Word for word, restate all the records; images are not part of the copy.

===

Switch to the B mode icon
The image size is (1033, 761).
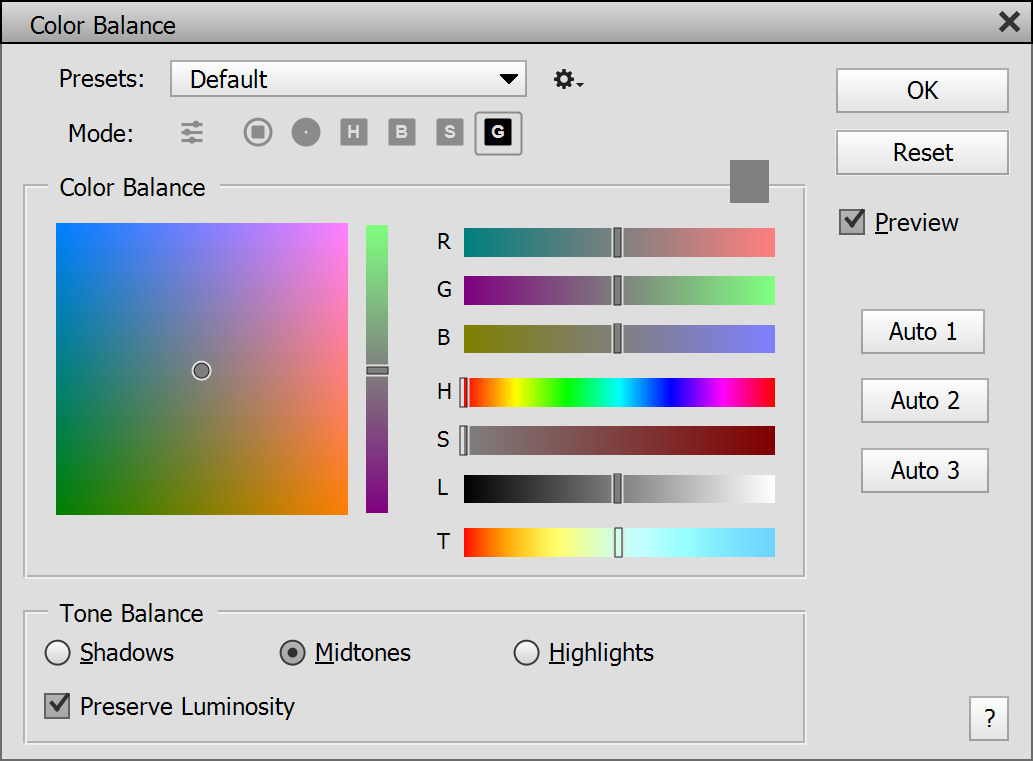402,132
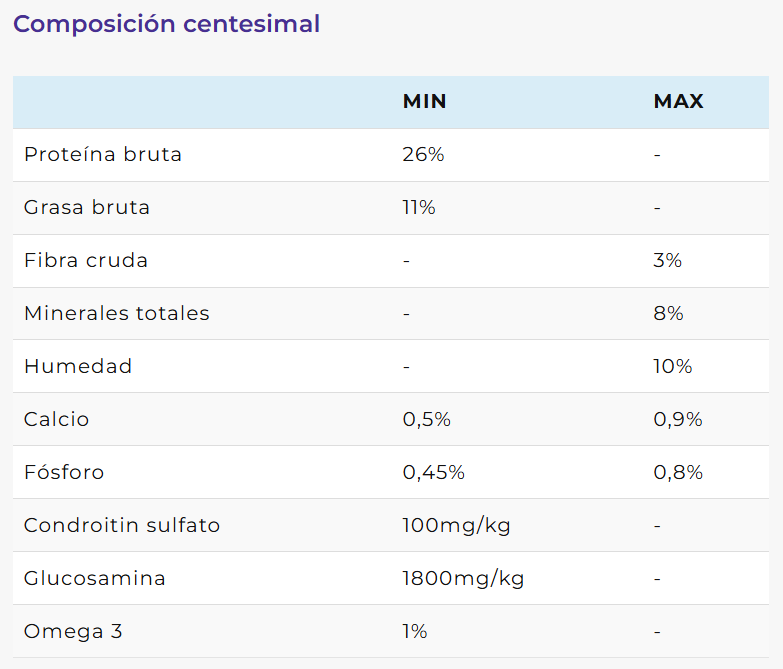
Task: Click the 8% minerals maximum value
Action: tap(668, 314)

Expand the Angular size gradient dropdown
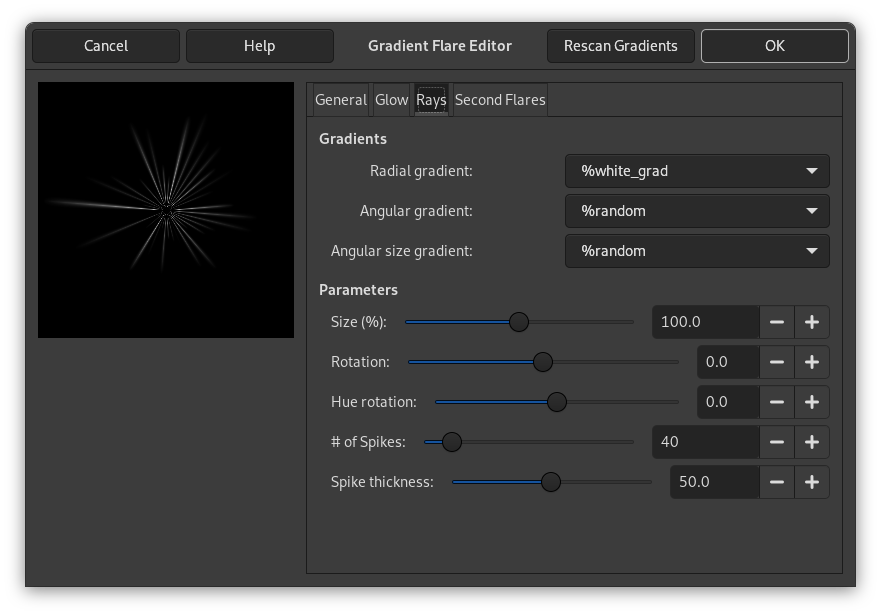point(696,250)
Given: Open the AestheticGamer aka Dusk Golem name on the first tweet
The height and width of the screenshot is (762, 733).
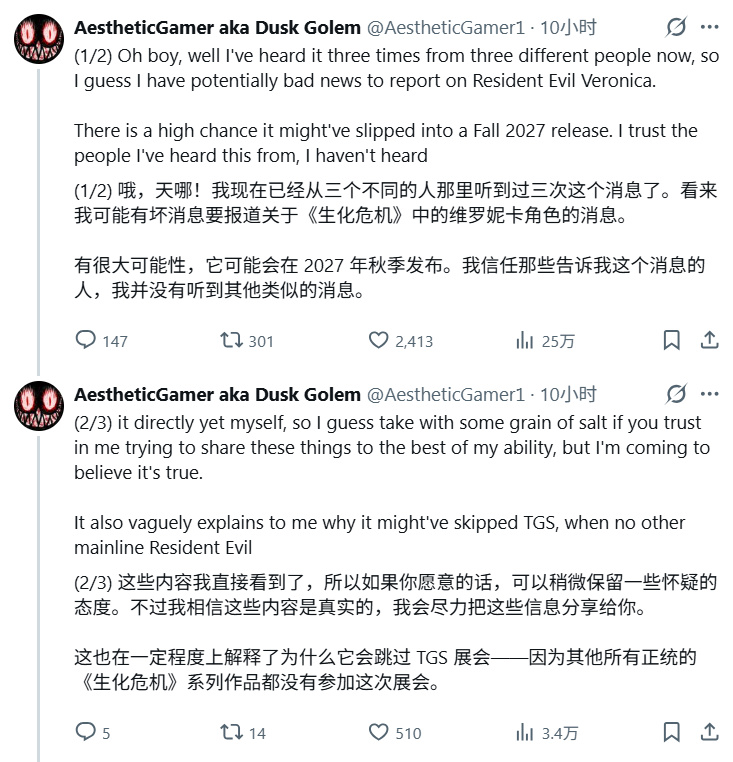Looking at the screenshot, I should pos(217,28).
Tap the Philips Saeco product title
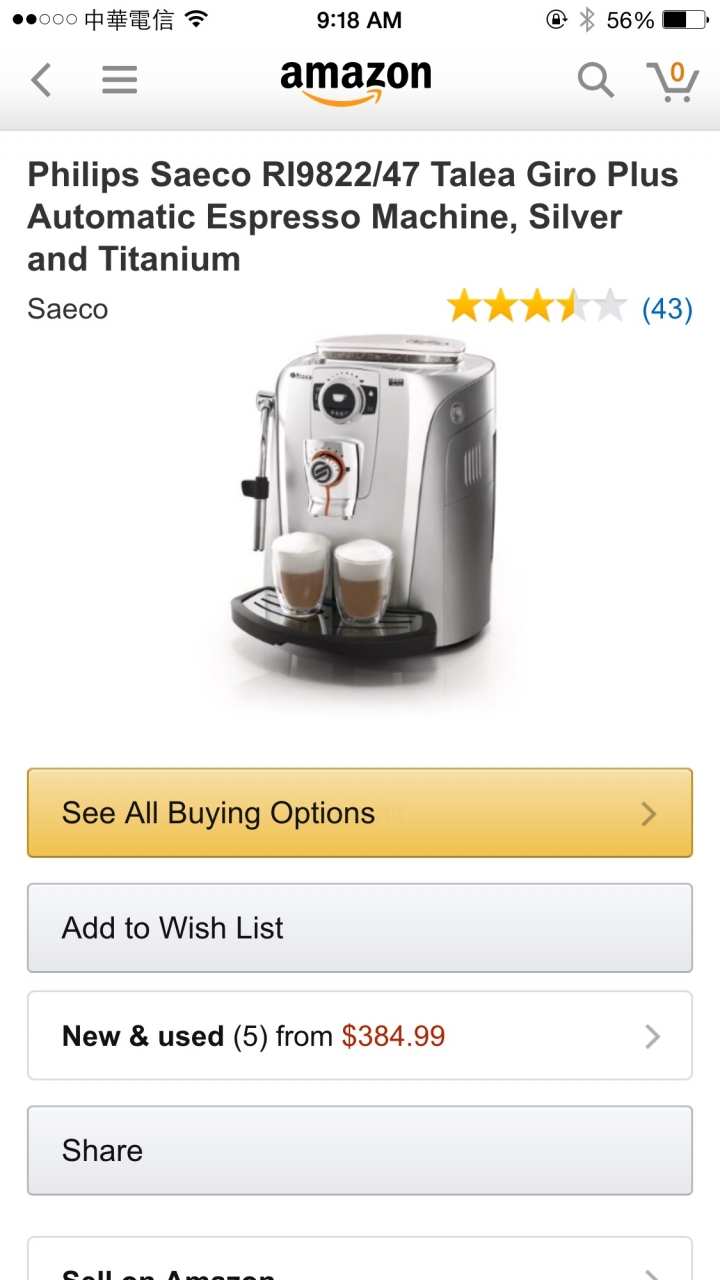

===

- **Solution to the problem**:
Switch to the B mode icon
The image size is (1033, 761).
402,132
Task: Click the 8% minerals maximum value
Action: tap(668, 314)

Expand the Angular size gradient dropdown
point(696,250)
Given: Open the AestheticGamer aka Dusk Golem name on the first tweet
The height and width of the screenshot is (762, 733).
Looking at the screenshot, I should pos(217,28).
Tap the Philips Saeco product title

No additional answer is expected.